--- Exercise ---
Report every line in the listing below where the string "toolbar" shows up.
==*==
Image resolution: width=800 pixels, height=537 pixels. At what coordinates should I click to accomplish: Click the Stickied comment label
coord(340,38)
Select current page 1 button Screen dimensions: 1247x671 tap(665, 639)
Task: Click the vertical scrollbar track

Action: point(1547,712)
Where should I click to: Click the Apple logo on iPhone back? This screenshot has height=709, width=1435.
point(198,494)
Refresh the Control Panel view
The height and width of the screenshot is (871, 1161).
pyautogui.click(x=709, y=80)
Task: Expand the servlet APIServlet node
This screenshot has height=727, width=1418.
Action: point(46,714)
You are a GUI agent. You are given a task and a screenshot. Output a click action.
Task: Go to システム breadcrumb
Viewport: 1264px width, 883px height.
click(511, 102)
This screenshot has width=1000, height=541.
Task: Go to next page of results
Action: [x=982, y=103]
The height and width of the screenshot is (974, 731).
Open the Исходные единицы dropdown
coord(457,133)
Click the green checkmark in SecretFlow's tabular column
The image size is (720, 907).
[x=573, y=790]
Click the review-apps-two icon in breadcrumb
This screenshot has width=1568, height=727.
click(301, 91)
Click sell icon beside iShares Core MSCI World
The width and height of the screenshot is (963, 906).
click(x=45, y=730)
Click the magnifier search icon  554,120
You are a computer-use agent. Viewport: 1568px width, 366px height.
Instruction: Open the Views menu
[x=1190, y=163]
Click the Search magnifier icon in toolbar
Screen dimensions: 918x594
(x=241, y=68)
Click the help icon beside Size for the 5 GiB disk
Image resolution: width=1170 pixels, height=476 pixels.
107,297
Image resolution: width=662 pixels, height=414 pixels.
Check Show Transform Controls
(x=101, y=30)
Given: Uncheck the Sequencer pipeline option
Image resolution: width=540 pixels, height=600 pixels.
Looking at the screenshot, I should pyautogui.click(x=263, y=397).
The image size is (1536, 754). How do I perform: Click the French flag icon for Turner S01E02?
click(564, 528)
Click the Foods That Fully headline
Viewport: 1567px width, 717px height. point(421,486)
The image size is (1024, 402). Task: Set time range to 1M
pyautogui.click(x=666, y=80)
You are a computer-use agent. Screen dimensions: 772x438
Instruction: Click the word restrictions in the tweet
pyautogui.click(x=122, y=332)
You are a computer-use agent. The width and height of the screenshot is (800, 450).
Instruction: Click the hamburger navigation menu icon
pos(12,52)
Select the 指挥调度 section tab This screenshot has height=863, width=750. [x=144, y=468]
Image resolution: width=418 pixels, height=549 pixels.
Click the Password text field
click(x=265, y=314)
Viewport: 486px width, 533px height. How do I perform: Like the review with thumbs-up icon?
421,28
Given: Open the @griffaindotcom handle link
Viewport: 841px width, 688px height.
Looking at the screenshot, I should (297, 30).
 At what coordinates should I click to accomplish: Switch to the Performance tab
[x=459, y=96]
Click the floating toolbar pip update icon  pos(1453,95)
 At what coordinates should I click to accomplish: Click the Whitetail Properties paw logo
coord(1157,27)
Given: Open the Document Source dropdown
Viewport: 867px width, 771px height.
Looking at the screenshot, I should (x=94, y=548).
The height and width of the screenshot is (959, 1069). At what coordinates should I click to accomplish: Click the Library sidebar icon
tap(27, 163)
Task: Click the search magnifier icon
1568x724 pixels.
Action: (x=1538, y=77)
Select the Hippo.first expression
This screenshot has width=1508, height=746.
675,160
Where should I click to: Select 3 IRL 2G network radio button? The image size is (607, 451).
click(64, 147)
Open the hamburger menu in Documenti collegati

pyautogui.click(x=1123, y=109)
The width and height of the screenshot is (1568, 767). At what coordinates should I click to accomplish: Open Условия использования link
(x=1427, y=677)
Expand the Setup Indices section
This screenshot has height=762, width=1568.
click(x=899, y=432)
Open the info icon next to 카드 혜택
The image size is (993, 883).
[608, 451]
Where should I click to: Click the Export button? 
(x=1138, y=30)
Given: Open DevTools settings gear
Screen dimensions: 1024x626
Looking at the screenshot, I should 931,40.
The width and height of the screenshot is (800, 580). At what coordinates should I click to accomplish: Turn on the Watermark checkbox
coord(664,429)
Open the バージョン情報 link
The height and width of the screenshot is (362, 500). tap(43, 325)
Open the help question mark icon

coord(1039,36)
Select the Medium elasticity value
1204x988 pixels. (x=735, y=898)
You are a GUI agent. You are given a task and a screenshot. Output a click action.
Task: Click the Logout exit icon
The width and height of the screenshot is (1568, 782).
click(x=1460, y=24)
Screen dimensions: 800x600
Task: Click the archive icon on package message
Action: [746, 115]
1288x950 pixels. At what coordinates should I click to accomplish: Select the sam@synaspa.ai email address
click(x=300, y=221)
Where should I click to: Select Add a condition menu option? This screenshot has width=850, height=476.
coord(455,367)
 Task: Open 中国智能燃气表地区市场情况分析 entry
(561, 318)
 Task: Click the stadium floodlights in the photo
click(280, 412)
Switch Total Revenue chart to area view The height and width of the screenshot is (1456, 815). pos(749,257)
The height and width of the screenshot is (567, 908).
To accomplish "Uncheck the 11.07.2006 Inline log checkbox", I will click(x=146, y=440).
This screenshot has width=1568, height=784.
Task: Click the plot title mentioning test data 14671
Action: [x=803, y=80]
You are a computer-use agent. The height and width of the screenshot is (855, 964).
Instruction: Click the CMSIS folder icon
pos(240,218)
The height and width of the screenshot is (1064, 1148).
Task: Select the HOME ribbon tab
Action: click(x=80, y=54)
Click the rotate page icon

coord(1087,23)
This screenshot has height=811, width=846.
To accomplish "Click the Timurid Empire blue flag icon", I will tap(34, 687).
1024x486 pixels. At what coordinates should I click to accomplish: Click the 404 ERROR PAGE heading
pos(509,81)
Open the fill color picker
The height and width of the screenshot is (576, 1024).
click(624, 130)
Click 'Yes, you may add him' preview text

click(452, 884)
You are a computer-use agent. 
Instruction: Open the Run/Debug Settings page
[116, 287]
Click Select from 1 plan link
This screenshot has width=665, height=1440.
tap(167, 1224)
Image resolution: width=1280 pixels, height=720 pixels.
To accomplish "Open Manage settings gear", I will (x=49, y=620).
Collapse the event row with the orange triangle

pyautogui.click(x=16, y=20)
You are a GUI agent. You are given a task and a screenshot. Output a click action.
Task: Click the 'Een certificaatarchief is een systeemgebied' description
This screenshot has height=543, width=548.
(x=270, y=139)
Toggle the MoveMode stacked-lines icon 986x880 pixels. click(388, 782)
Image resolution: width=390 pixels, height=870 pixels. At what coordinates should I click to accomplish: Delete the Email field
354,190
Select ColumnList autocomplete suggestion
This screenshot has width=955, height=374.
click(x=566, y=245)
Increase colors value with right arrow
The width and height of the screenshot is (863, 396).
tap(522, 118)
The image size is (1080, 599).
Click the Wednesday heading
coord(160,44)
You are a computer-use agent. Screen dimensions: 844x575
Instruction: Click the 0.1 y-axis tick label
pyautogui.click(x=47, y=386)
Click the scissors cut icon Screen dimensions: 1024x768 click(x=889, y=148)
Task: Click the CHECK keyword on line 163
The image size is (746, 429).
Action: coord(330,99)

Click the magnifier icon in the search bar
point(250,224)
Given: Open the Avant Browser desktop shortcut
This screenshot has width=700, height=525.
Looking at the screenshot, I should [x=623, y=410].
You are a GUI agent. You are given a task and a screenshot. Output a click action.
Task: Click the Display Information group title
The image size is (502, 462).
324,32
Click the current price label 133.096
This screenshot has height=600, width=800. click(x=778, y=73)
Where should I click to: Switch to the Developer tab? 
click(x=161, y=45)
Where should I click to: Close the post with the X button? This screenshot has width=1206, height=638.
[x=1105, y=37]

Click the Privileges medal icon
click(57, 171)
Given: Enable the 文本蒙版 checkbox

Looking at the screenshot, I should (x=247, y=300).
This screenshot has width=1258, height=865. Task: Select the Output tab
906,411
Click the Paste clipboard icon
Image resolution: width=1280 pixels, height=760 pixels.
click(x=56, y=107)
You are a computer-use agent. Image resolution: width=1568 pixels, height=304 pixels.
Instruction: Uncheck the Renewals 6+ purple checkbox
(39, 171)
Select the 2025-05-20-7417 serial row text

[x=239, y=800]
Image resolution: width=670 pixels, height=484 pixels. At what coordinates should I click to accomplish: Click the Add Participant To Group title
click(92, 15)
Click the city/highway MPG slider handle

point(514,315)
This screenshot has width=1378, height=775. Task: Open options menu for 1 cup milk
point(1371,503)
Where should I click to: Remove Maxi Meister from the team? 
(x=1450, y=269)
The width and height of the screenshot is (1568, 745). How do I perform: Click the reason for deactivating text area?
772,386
==*==
--- Finished task ---
Click the Search magnifier icon in toolbar
Click the floating toolbar pip update icon  pos(1453,95)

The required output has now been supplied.